Quando Ariella percebeu já estava
beijando o marido desesperadamente, como se sua vida fosse acabar naquele
instante. Não queria pensar em qual sentimento ou instinto levava-a a fazer
aquilo. Ela desejava apenas fazer exatamente o que fazia. E iria, até o fim,
sem se deixar parar por medos ou preocupações.
Diego estava em êxtase. Por quase onze
longos anos desejou ter a chance de tocar Ariella novamente e agora conseguia.
Quando o amanhã chegasse, talvez ela não se sentisse tão liberta e ficasse
furiosa com sigo mesma. Talvez o acusasse de se aproveitar de suas fraquezas.
Mas e as fraquezas dele?
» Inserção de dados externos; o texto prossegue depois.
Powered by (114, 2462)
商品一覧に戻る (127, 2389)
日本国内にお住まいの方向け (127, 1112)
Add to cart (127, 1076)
Era impossível resistir quando tudo o que precisava
era justamente dela.
Nenhum dos dois teve paciência para
esperar ou acarinhar o outro por horas sem fim.
Uma década representava muito tempo, ainda mais para quem amava e estava
distante da fonte daquele sentimento. Um beijo roubado na madrugada era pouco
para tanta saudade e desejo. Ariella era outra mulher, Diego percebia em seu
cheiro e seus toques. Ele notava a desenvoltura e desinibição de seus toques.
Hoje ela não mais era a menina inexperiente do passado e essa certeza o
incomodou. Aquela desenvoltura certamente fora desenvolvida nos braços de outro,
ou outros. Ele decidiu não pensar nisso. Agora Ariella pertencia a ele
novamente.
- Diga se algum outro já te fez sentir
assim? – Diego cobrou quando ela respondeu com um gemido ao senti-lo colocar a
mão dentro de sua calcinha. – Diz.
- Não, ninguém nunca conseguiu. – Ela
respondeu, fazendo crescer o ego e o desejo do ex-marido.
- Você está vestida demais. Vamos tirar
essa roupa.
- Apague a luz e feche a cortina.
Agora. – A afirmação foi dita em tom de comando, sem deixar margem para nenhum
argumento.
- Por quê? Você é linda, mora numa
praia e pelas marcas de biquíni que vejo, não sente vergonha de olhares
indiscretos. Duvido que agiu assim com outros amantes. – Diego ousou
questionar.
- Ninguém na praia me conheceu como
você, quando minha pele era lisa e livre de cicatrizes. Nenhum deles tem
lembranças de como eu era há 11 anos.
Aquilo doeu em Diego. Nunca tinha visto
suas cicatrizes, mas conhecia cada uma delas pelos relatórios dos médicos que a
atendiam. Sabia que além das marcas físicas, o acidente poderia ter lhe deixado
rastros psicológicos. Mas como Ariella jamais se fechou para o mundo e por
diversas vezes posou para revistas mostrando sua beleza, nunca havia imaginado
que ela se envergonhava do próprio corpo.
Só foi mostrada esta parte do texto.